== ACTIVITY ==
The data should be restated word for word, in full.

== Data entries ==
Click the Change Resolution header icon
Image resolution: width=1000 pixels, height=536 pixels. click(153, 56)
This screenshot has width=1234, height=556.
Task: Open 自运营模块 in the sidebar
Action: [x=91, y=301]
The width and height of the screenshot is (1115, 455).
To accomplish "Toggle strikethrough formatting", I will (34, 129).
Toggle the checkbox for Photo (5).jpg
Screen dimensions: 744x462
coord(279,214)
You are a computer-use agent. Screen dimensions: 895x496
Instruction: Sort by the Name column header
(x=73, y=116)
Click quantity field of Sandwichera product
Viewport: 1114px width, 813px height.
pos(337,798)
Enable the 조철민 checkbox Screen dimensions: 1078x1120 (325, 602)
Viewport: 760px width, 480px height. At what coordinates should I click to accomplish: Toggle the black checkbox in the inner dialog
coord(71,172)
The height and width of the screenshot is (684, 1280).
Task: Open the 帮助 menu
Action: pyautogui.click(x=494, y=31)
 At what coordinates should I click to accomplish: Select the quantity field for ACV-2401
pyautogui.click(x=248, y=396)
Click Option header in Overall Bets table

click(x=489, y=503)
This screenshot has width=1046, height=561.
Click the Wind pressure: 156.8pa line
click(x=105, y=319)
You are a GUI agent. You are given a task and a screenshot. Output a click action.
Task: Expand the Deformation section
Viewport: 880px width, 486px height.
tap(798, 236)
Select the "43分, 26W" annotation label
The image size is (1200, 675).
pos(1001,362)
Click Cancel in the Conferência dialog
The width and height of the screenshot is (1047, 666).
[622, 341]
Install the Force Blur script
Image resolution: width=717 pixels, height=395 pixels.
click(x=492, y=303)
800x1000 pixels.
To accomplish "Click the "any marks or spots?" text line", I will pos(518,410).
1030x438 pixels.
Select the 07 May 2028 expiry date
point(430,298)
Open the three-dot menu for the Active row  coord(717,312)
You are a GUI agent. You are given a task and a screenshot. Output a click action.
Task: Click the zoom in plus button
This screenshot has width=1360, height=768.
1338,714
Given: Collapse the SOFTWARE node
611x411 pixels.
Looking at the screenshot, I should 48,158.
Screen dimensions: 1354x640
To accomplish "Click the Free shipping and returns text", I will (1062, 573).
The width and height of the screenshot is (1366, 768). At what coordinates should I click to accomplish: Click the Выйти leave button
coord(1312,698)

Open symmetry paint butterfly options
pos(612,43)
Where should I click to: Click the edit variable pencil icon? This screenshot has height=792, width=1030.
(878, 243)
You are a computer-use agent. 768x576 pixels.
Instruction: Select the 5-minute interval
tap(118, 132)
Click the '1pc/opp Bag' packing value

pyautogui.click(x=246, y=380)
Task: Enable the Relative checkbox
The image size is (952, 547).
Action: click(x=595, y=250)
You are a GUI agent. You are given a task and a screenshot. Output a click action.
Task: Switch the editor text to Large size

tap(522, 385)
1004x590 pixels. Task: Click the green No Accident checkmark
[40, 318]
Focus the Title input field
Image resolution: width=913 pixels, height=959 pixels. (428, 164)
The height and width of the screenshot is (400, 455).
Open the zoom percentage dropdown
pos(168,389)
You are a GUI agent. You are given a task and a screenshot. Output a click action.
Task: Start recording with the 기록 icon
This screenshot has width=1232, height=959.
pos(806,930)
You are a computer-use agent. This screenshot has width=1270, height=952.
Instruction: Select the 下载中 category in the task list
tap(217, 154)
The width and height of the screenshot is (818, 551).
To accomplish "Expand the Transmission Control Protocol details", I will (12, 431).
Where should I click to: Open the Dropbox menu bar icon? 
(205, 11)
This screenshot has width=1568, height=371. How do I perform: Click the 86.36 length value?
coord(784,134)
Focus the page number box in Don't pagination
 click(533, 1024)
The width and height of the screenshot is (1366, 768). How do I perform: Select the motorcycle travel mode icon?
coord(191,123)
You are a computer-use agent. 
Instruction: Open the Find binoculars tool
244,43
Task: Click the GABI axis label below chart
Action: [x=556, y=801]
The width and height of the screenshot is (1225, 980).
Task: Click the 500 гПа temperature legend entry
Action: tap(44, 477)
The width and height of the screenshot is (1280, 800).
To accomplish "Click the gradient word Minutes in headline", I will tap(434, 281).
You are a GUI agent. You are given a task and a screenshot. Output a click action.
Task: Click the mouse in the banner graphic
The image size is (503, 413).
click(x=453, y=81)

== ANSWER TO THIS PROBLEM ==
Click the Change Resolution header icon
Image resolution: width=1000 pixels, height=536 pixels. click(153, 56)
This screenshot has width=1234, height=556.
Task: Open 自运营模块 in the sidebar
Action: [x=91, y=301]
The width and height of the screenshot is (1115, 455).
To accomplish "Toggle strikethrough formatting", I will (34, 129).
Toggle the checkbox for Photo (5).jpg
Screen dimensions: 744x462
coord(279,214)
You are a computer-use agent. Screen dimensions: 895x496
Instruction: Sort by the Name column header
(x=73, y=116)
Click quantity field of Sandwichera product
Viewport: 1114px width, 813px height.
pos(337,798)
Enable the 조철민 checkbox Screen dimensions: 1078x1120 (325, 602)
Viewport: 760px width, 480px height. At what coordinates should I click to accomplish: Toggle the black checkbox in the inner dialog
coord(71,172)
The height and width of the screenshot is (684, 1280).
Task: Open the 帮助 menu
Action: pyautogui.click(x=494, y=31)
 At what coordinates should I click to accomplish: Select the quantity field for ACV-2401
pyautogui.click(x=248, y=396)
Click Option header in Overall Bets table

click(x=489, y=503)
This screenshot has width=1046, height=561.
Click the Wind pressure: 156.8pa line
click(x=105, y=319)
You are a GUI agent. You are given a task and a screenshot. Output a click action.
Task: Expand the Deformation section
Viewport: 880px width, 486px height.
tap(798, 236)
Select the "43分, 26W" annotation label
The image size is (1200, 675).
pos(1001,362)
Click Cancel in the Conferência dialog
The width and height of the screenshot is (1047, 666).
[622, 341]
Install the Force Blur script
Image resolution: width=717 pixels, height=395 pixels.
click(x=492, y=303)
800x1000 pixels.
To accomplish "Click the "any marks or spots?" text line", I will pos(518,410).
1030x438 pixels.
Select the 07 May 2028 expiry date
point(430,298)
Open the three-dot menu for the Active row  coord(717,312)
You are a GUI agent. You are given a task and a screenshot. Output a click action.
Task: Click the zoom in plus button
This screenshot has width=1360, height=768.
1338,714
Given: Collapse the SOFTWARE node
611x411 pixels.
Looking at the screenshot, I should 48,158.
Screen dimensions: 1354x640
To accomplish "Click the Free shipping and returns text", I will (1062, 573).
The width and height of the screenshot is (1366, 768). At what coordinates should I click to accomplish: Click the Выйти leave button
coord(1312,698)

Open symmetry paint butterfly options
pos(612,43)
Where should I click to: Click the edit variable pencil icon? This screenshot has height=792, width=1030.
(878, 243)
You are a computer-use agent. 768x576 pixels.
Instruction: Select the 5-minute interval
tap(118, 132)
Click the '1pc/opp Bag' packing value

pyautogui.click(x=246, y=380)
Task: Enable the Relative checkbox
The image size is (952, 547).
Action: click(x=595, y=250)
You are a GUI agent. You are given a task and a screenshot. Output a click action.
Task: Switch the editor text to Large size

tap(522, 385)
1004x590 pixels. Task: Click the green No Accident checkmark
[40, 318]
Focus the Title input field
Image resolution: width=913 pixels, height=959 pixels. (428, 164)
The height and width of the screenshot is (400, 455).
Open the zoom percentage dropdown
pos(168,389)
You are a GUI agent. You are given a task and a screenshot. Output a click action.
Task: Start recording with the 기록 icon
This screenshot has width=1232, height=959.
pos(806,930)
You are a computer-use agent. This screenshot has width=1270, height=952.
Instruction: Select the 下载中 category in the task list
tap(217, 154)
The width and height of the screenshot is (818, 551).
To accomplish "Expand the Transmission Control Protocol details", I will (12, 431).
Where should I click to: Open the Dropbox menu bar icon? 
(205, 11)
This screenshot has width=1568, height=371. How do I perform: Click the 86.36 length value?
coord(784,134)
Focus the page number box in Don't pagination
 click(533, 1024)
The width and height of the screenshot is (1366, 768). How do I perform: Select the motorcycle travel mode icon?
coord(191,123)
You are a computer-use agent. 
Instruction: Open the Find binoculars tool
244,43
Task: Click the GABI axis label below chart
Action: [x=556, y=801]
The width and height of the screenshot is (1225, 980).
Task: Click the 500 гПа temperature legend entry
Action: tap(44, 477)
The width and height of the screenshot is (1280, 800).
To accomplish "Click the gradient word Minutes in headline", I will tap(434, 281).
You are a GUI agent. You are given a task and a screenshot. Output a click action.
Task: Click the mouse in the banner graphic
The image size is (503, 413).
click(x=453, y=81)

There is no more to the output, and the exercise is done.